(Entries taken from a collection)
════════════════
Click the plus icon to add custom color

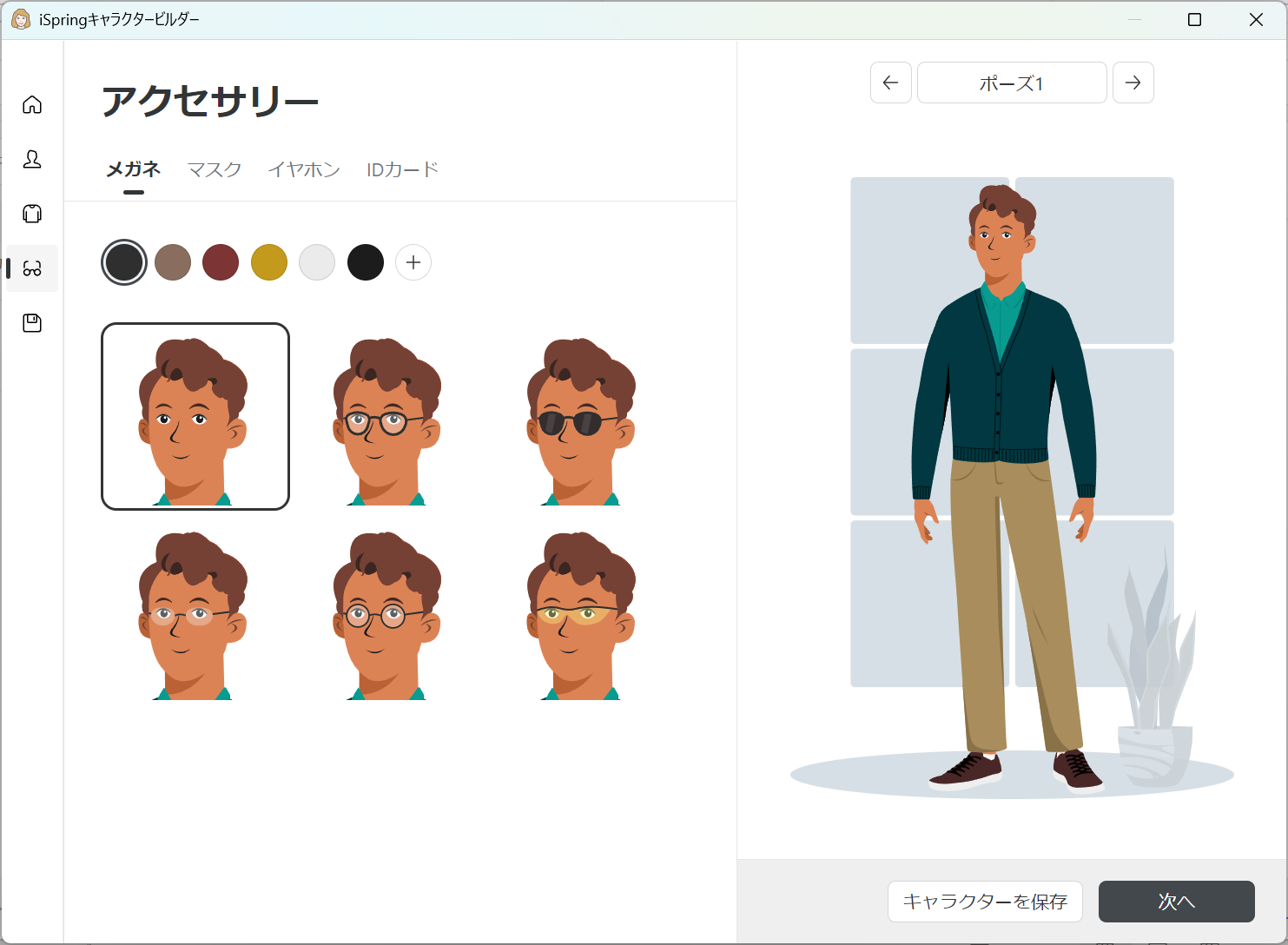pyautogui.click(x=413, y=262)
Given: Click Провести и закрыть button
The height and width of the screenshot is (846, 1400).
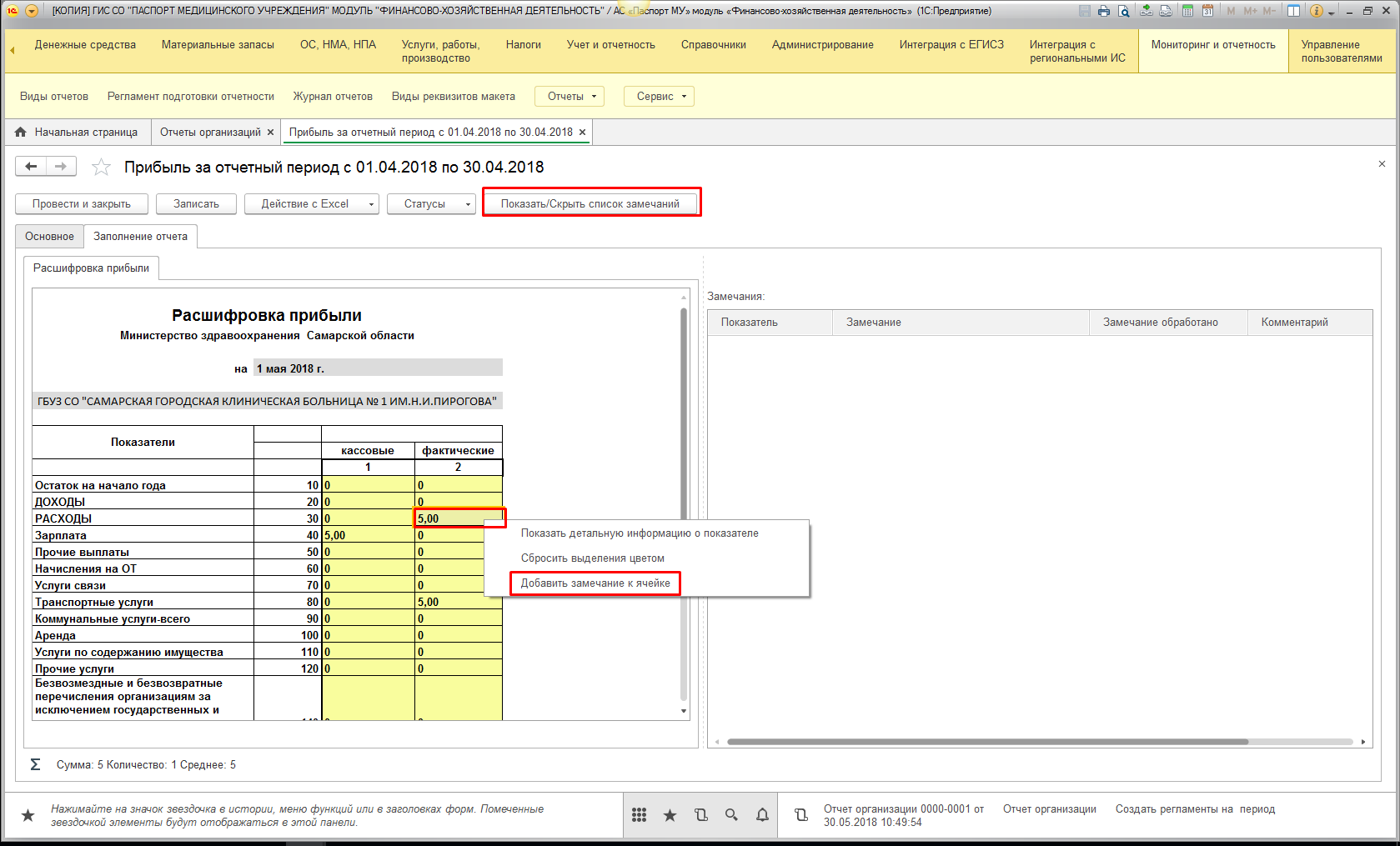Looking at the screenshot, I should click(x=82, y=204).
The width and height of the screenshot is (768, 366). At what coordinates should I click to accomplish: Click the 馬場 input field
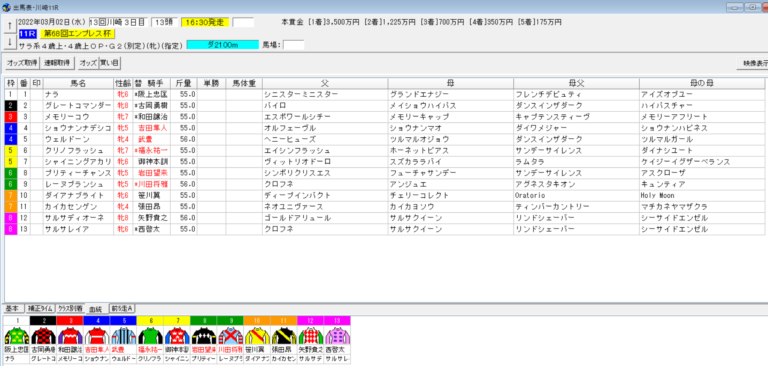[x=294, y=45]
════════════════
PROBLEM TO SOLVE :: With the images omitted, output all entries exactly as given.

RESPONSE TO THE TASK ::
Click the plus icon to add custom color

pyautogui.click(x=413, y=262)
Given: Click Провести и закрыть button
The height and width of the screenshot is (846, 1400).
Looking at the screenshot, I should click(x=82, y=204).
The width and height of the screenshot is (768, 366). At what coordinates should I click to accomplish: Click the 馬場 input field
[x=294, y=45]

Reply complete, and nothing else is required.